Stored data entries »

■ ■ ■

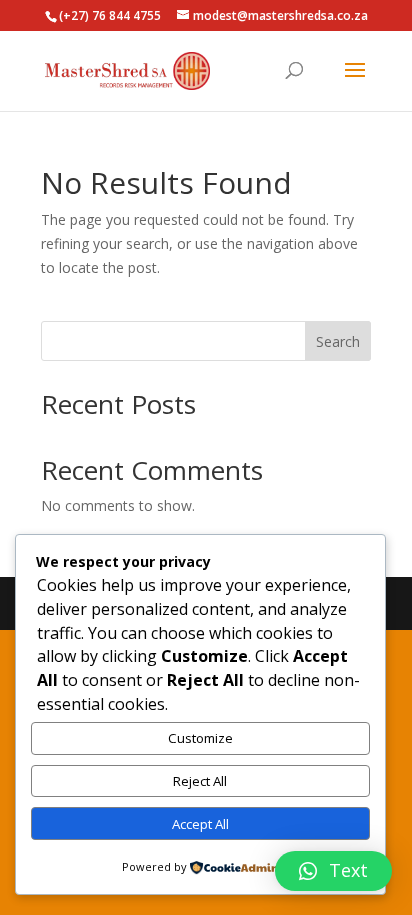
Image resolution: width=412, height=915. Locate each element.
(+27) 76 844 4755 (110, 15)
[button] (333, 871)
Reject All (200, 781)
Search (338, 341)
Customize (200, 738)
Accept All (200, 824)
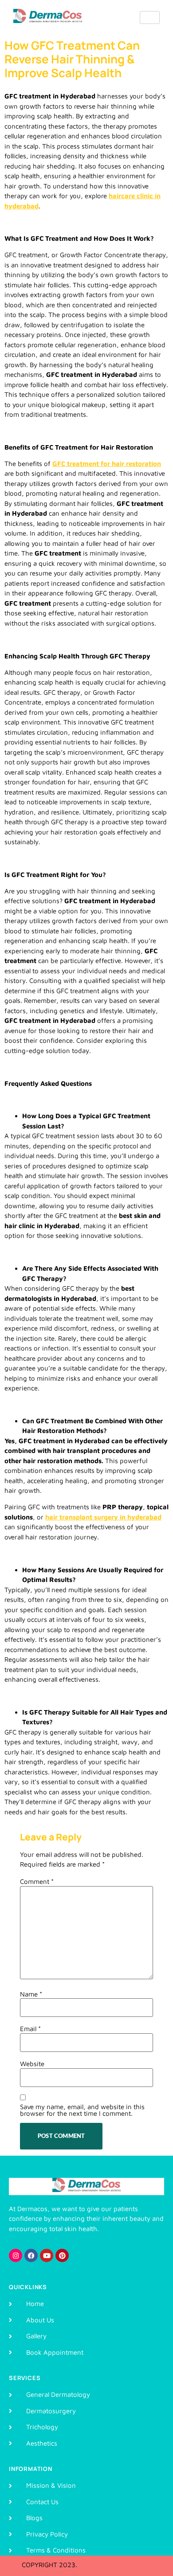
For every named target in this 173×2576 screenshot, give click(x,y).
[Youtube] (46, 2255)
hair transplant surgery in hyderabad (103, 1517)
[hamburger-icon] (150, 17)
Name (31, 1994)
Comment (37, 1881)
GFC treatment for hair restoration (106, 463)
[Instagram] (15, 2255)
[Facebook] (31, 2255)
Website (32, 2063)
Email (30, 2028)
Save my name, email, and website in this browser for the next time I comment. (82, 2110)
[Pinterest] (62, 2255)
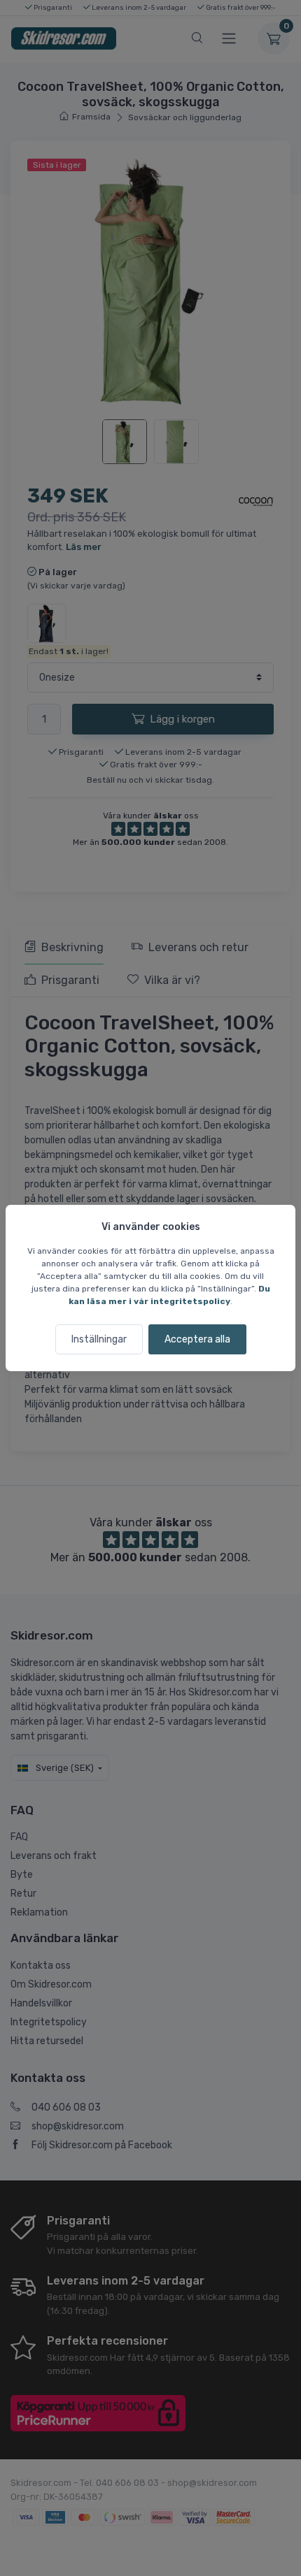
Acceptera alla (197, 1339)
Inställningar (99, 1339)
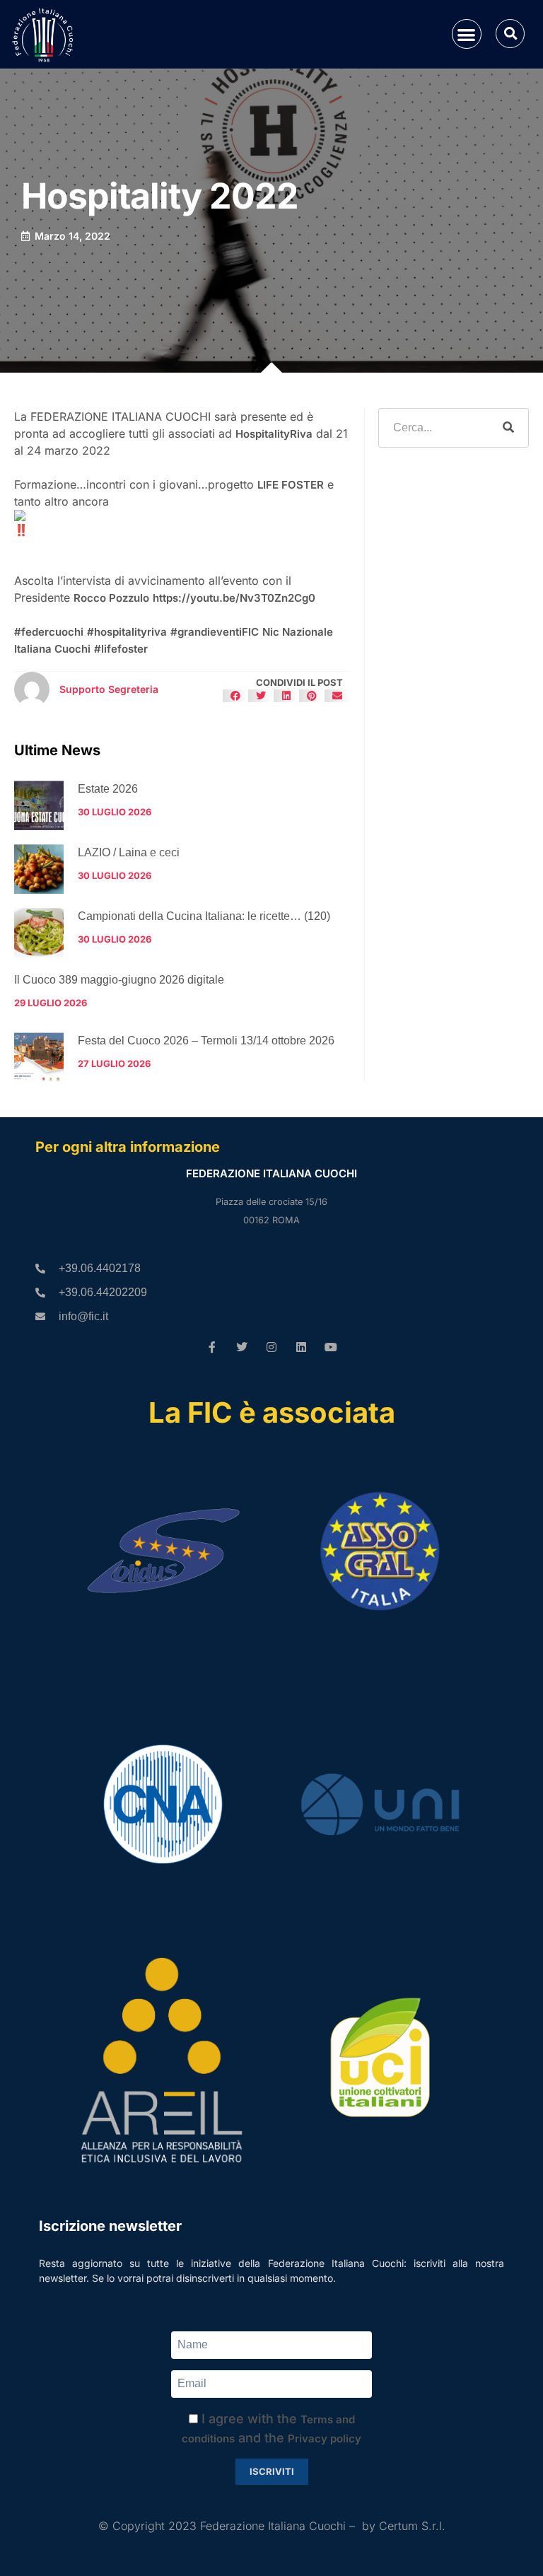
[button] (467, 34)
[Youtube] (331, 1347)
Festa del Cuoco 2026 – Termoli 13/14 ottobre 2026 (206, 1041)
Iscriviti (272, 2471)
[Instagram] (271, 1347)
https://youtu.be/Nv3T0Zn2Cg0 (234, 598)
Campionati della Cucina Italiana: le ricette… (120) (204, 916)
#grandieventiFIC (214, 632)
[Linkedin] (301, 1347)
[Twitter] (241, 1347)
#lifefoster (121, 648)
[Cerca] (508, 428)
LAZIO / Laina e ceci (129, 852)
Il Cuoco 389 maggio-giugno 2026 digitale (119, 980)
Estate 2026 (108, 789)
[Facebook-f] (212, 1347)
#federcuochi (48, 632)
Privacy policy (324, 2438)
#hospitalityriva (127, 632)
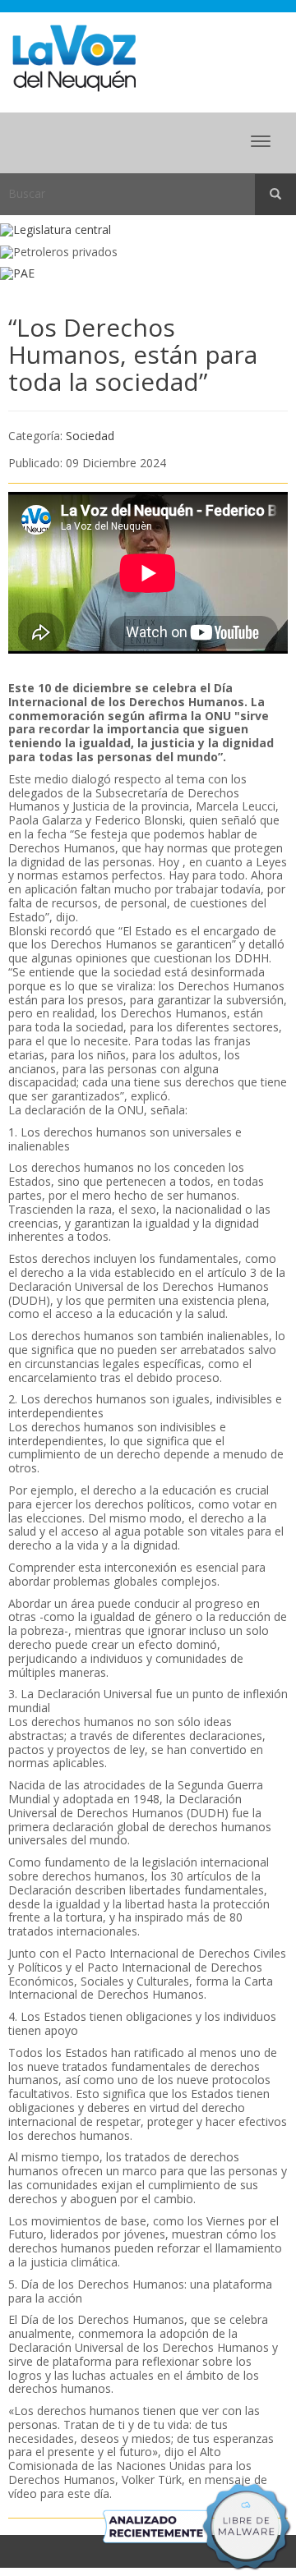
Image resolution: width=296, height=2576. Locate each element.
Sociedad (90, 435)
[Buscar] (275, 194)
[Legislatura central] (148, 230)
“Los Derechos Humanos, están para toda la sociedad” (132, 354)
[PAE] (148, 274)
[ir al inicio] (74, 57)
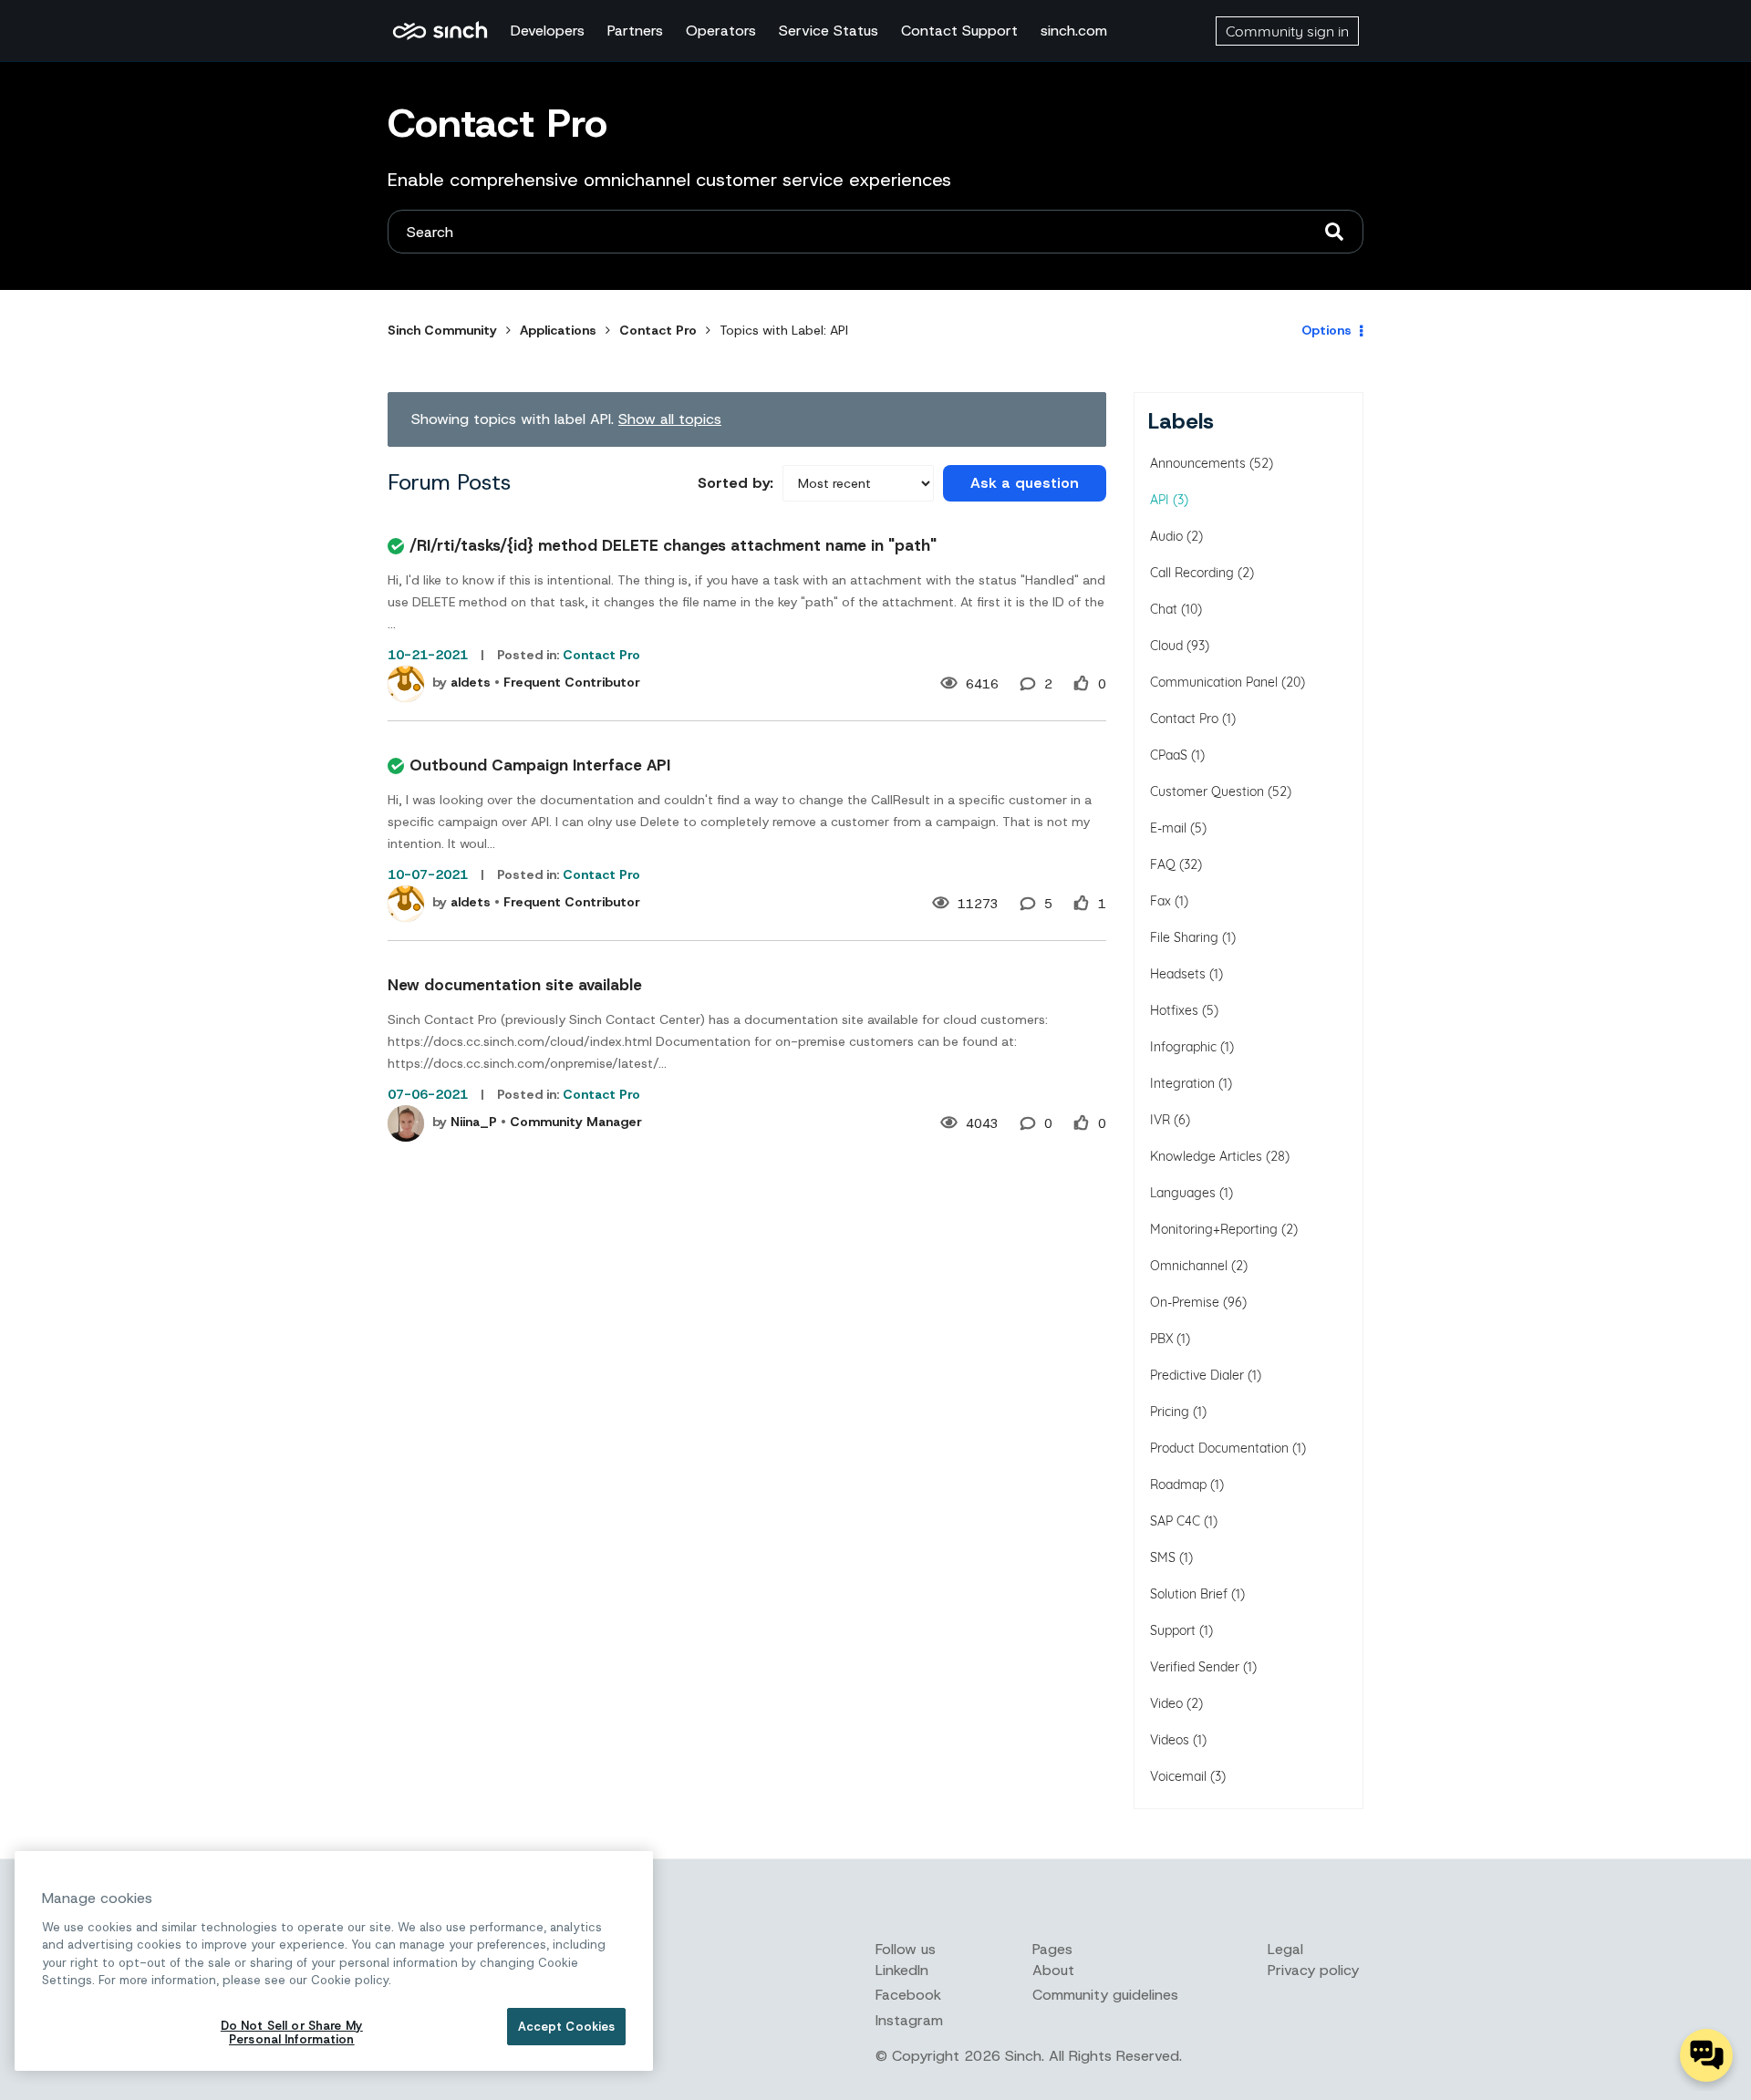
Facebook (908, 1994)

■ ■ ■

Aim of the task »
A verbatim copy of every record above is required, with all pictures omitted.

Answer to this task »
Image resolution: width=412, height=915. Locate each element.
(+27) 76 844 4755 (110, 15)
[button] (333, 871)
Reject All (200, 781)
Search (338, 341)
Customize (200, 738)
Accept All (200, 824)
For every named target in this 173×2576 screenshot, give click(x,y).
[Youtube] (46, 2255)
hair transplant surgery in hyderabad (103, 1517)
[hamburger-icon] (150, 17)
Name (31, 1994)
Comment (37, 1881)
GFC treatment for hair restoration (106, 463)
[Instagram] (15, 2255)
[Facebook] (31, 2255)
Website (32, 2063)
Email (30, 2028)
Save my name, email, and website in this browser for the next time I comment. (82, 2110)
[Pinterest] (62, 2255)
Acceptera alla (197, 1339)
Inställningar (99, 1339)
[button] (467, 34)
[Youtube] (331, 1347)
Festa del Cuoco 2026 – Termoli 13/14 ottobre 2026 (206, 1041)
Iscriviti (272, 2471)
[Instagram] (271, 1347)
https://youtu.be/Nv3T0Zn2Cg0 (234, 598)
Campionati della Cucina Italiana: le ricette… (120) (204, 916)
#grandieventiFIC (214, 632)
[Linkedin] (301, 1347)
[Twitter] (241, 1347)
#lifefoster (121, 648)
[Cerca] (508, 428)
LAZIO / Laina e ceci (129, 852)
Il Cuoco 389 maggio-giugno 2026 digitale (119, 980)
Estate 2026 (108, 789)
[Facebook-f] (212, 1347)
#federcuochi (48, 632)
Privacy policy (324, 2438)
#hospitalityriva (127, 632)
Image resolution: width=296, height=2576. Locate each element.
Sociedad (90, 435)
[Buscar] (275, 194)
[Legislatura central] (148, 230)
“Los Derechos Humanos, están para toda la sociedad” (132, 354)
[PAE] (148, 274)
[ir al inicio] (74, 57)
Facebook (908, 1994)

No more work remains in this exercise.